→ PROBLEM REQUIREMENTS
Write out the items below as a JSON list of strings, one string per line, skipping any blank lines.

→ RECORDED INFORMATION

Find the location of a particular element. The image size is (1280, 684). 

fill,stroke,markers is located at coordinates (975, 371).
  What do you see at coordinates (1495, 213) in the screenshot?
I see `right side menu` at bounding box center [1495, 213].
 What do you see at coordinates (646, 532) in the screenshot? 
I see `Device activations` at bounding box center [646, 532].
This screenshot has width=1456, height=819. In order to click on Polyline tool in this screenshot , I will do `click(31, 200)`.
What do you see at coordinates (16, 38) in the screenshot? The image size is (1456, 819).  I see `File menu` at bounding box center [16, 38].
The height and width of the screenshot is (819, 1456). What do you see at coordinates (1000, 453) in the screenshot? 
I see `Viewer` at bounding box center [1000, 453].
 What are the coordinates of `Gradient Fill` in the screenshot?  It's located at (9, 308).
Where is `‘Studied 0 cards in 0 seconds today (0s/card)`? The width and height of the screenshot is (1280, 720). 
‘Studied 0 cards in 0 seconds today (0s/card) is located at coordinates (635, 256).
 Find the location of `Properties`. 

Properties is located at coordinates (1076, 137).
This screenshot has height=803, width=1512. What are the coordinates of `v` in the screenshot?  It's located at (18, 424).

→ REPLY
[
  "Find the location of a particular element. The image size is (1280, 684). ",
  "fill,stroke,markers is located at coordinates (975, 371).",
  "  What do you see at coordinates (1495, 213) in the screenshot?",
  "I see `right side menu` at bounding box center [1495, 213].",
  " What do you see at coordinates (646, 532) in the screenshot? ",
  "I see `Device activations` at bounding box center [646, 532].",
  "This screenshot has width=1456, height=819. In order to click on Polyline tool in this screenshot , I will do `click(31, 200)`.",
  "What do you see at coordinates (16, 38) in the screenshot? The image size is (1456, 819).  I see `File menu` at bounding box center [16, 38].",
  "The height and width of the screenshot is (819, 1456). What do you see at coordinates (1000, 453) in the screenshot? ",
  "I see `Viewer` at bounding box center [1000, 453].",
  " What are the coordinates of `Gradient Fill` in the screenshot?  It's located at (9, 308).",
  "Where is `‘Studied 0 cards in 0 seconds today (0s/card)`? The width and height of the screenshot is (1280, 720). ",
  "‘Studied 0 cards in 0 seconds today (0s/card) is located at coordinates (635, 256).",
  " Find the location of `Properties`. ",
  "Properties is located at coordinates (1076, 137).",
  "This screenshot has height=803, width=1512. What are the coordinates of `v` in the screenshot?  It's located at (18, 424)."
]